-- Start of Data provided --

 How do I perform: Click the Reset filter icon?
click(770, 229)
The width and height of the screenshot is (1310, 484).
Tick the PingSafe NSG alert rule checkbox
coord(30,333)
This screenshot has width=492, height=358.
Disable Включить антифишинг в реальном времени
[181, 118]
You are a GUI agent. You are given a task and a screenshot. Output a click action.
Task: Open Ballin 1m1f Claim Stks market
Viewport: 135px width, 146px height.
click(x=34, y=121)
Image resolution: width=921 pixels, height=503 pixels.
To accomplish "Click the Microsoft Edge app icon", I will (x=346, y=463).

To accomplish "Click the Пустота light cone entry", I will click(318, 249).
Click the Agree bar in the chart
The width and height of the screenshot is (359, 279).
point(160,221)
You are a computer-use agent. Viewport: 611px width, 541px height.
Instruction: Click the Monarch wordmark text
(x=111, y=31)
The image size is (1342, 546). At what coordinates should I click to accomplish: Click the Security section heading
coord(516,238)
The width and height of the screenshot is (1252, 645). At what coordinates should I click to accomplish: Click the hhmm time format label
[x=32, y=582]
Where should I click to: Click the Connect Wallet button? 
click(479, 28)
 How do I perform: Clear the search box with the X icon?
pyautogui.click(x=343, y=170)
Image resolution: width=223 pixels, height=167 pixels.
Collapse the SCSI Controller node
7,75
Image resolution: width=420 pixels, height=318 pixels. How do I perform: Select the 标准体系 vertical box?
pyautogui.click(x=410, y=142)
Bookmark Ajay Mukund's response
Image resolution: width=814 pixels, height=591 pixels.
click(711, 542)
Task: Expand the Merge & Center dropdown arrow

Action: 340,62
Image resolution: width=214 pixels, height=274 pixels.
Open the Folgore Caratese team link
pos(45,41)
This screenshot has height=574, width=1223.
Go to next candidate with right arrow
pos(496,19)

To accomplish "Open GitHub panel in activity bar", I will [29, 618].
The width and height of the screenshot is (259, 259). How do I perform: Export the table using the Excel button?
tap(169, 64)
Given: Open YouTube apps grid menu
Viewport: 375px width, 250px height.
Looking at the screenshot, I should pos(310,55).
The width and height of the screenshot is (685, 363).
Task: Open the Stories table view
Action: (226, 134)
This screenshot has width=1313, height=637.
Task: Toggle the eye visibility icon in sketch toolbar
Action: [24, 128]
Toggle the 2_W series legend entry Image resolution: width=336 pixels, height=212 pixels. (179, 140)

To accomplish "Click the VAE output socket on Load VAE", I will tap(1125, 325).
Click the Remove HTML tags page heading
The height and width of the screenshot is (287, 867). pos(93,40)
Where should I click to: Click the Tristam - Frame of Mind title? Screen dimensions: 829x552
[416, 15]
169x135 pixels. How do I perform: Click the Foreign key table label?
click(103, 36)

-- End of Data provided --

▶ **To do**
Can you give again the listing lines starting with the line with "Image resolution: width=214" and going on through the line with "Toggle the 2_W", substituting "Screen size" for "Image resolution" and keeping everything else the same?

▶ **Answer to this exercise**
Screen size: width=214 pixels, height=274 pixels.
Open the Folgore Caratese team link
pos(45,41)
This screenshot has height=574, width=1223.
Go to next candidate with right arrow
pos(496,19)

To accomplish "Open GitHub panel in activity bar", I will [29, 618].
The width and height of the screenshot is (259, 259). How do I perform: Export the table using the Excel button?
tap(169, 64)
Given: Open YouTube apps grid menu
Viewport: 375px width, 250px height.
Looking at the screenshot, I should pos(310,55).
The width and height of the screenshot is (685, 363).
Task: Open the Stories table view
Action: (226, 134)
This screenshot has width=1313, height=637.
Task: Toggle the eye visibility icon in sketch toolbar
Action: [24, 128]
Toggle the 2_W series legend entry Screen size: width=336 pixels, height=212 pixels. (179, 140)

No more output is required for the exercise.